SET TASK:
Reproduce every line of the data below without any alteration, leaving the pictures out of your answer.

Records excerpted from a collection

════════════════

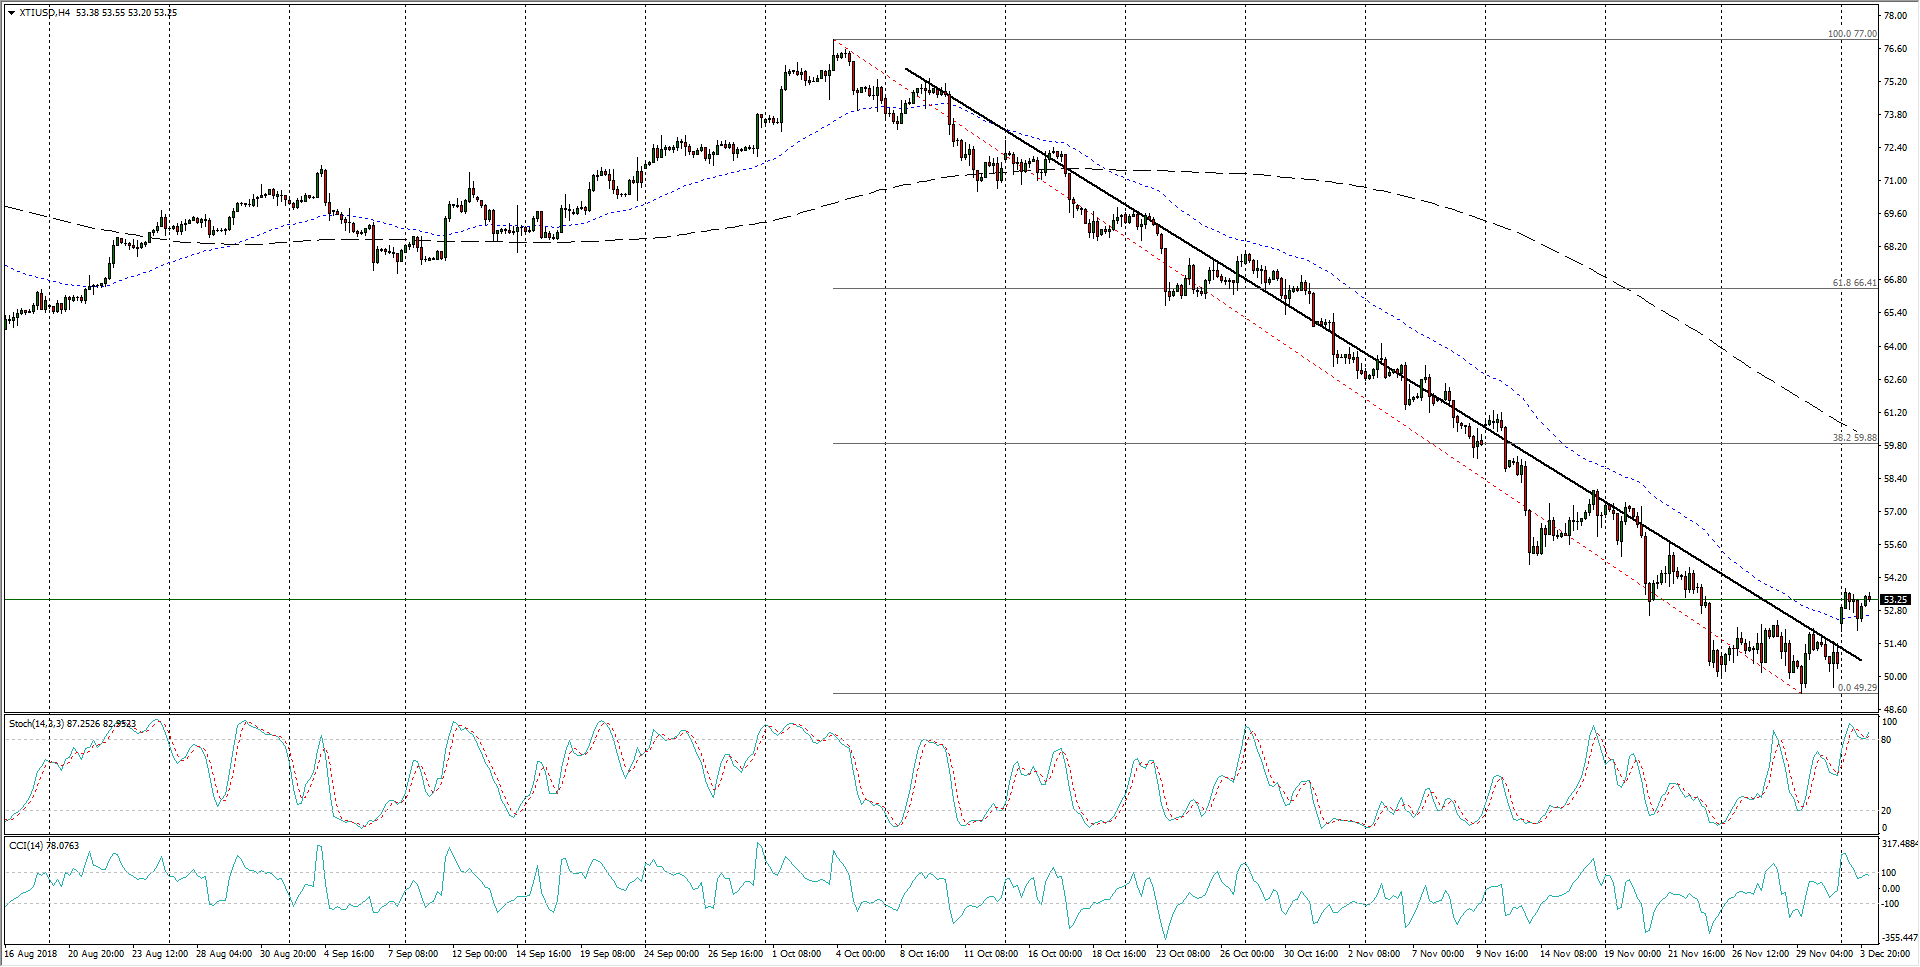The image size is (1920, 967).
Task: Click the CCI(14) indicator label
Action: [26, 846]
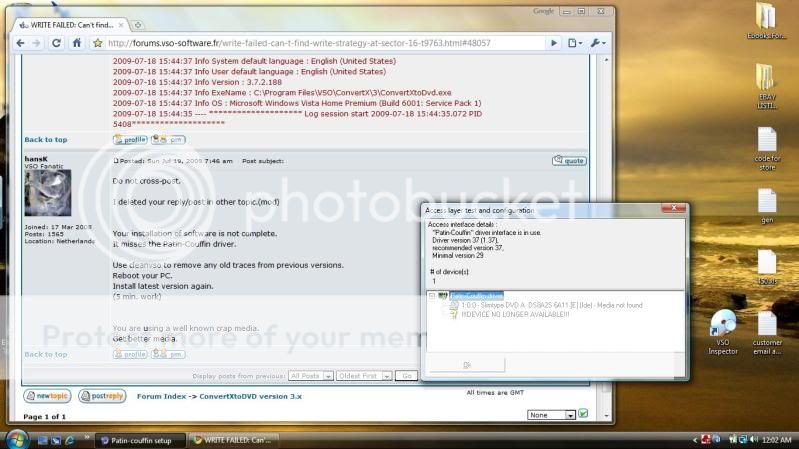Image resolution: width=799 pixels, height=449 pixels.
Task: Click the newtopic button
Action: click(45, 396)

════════════════

WRITTEN REPLY:
The image size is (1920, 967).
Task: Click the CCI(14) indicator label
Action: [26, 846]
Image resolution: width=799 pixels, height=449 pixels.
Task: Click the newtopic button
Action: click(45, 396)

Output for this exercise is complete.